> _Activity_
Drop the pictures; give again exactly the lines from the one holding "Task: Open reader" through the end of the data.

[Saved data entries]
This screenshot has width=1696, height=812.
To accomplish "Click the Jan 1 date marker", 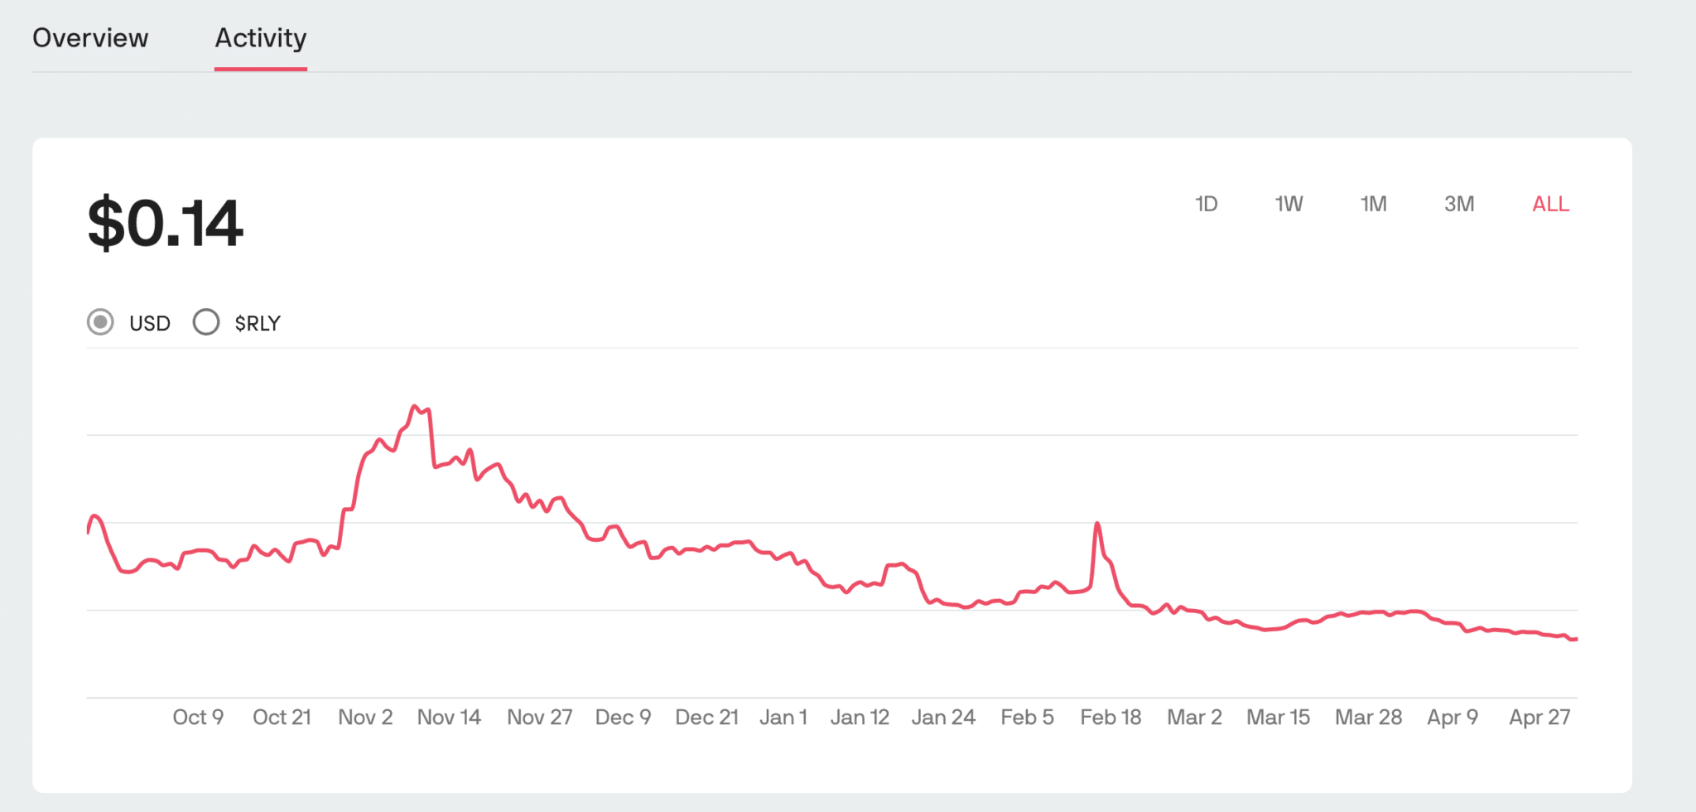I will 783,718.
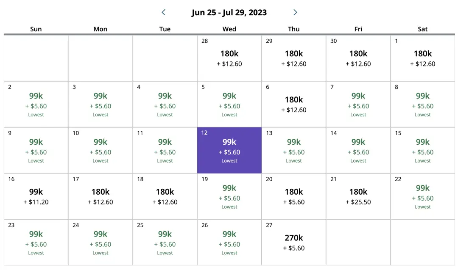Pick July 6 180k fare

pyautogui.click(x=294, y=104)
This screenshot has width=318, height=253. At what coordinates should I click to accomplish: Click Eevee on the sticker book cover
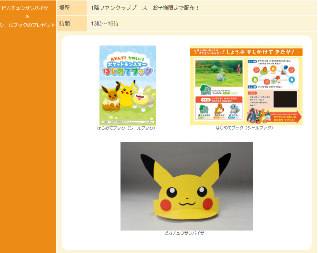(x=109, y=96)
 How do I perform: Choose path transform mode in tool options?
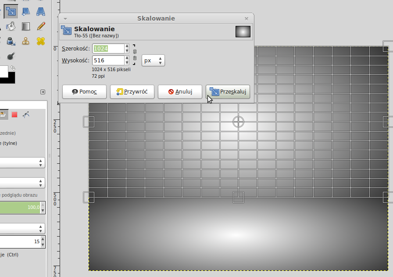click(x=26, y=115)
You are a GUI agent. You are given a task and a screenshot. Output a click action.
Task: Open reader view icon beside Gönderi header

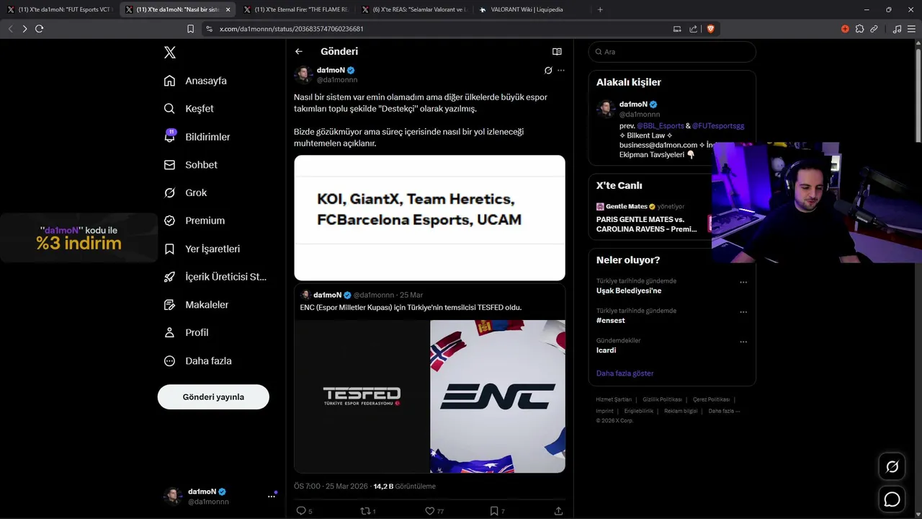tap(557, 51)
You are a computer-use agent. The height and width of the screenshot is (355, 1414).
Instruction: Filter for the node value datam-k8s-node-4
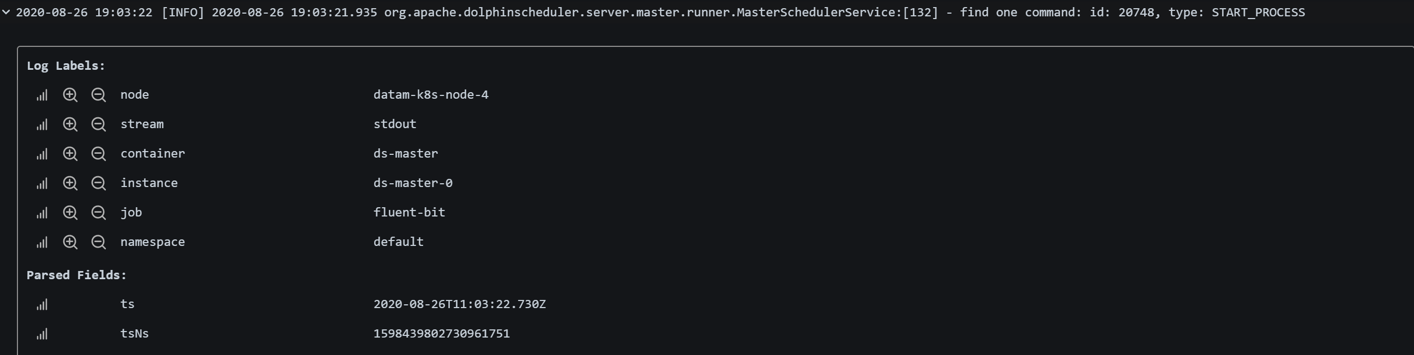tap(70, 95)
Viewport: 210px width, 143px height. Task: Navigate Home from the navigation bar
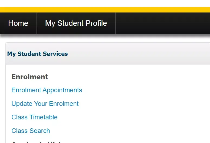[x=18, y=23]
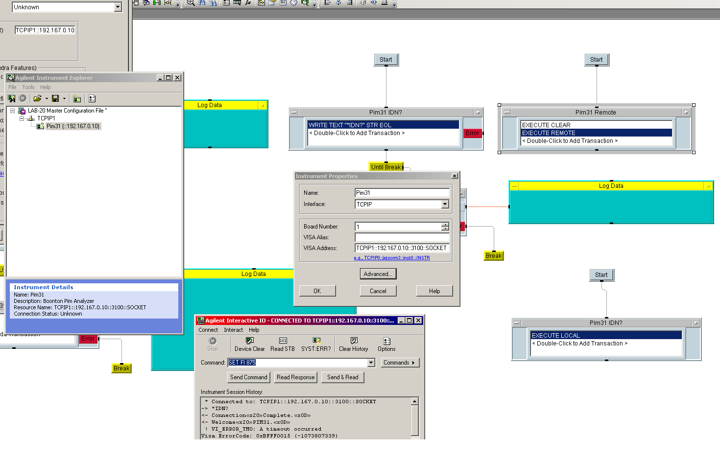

> _Reply to the task_
Task: Open reader view icon beside Gönderi header

tap(557, 51)
You are a computer-use agent. The height and width of the screenshot is (355, 1414).
Instruction: Filter for the node value datam-k8s-node-4
tap(70, 95)
Viewport: 210px width, 143px height. Task: Navigate Home from the navigation bar
[x=18, y=23]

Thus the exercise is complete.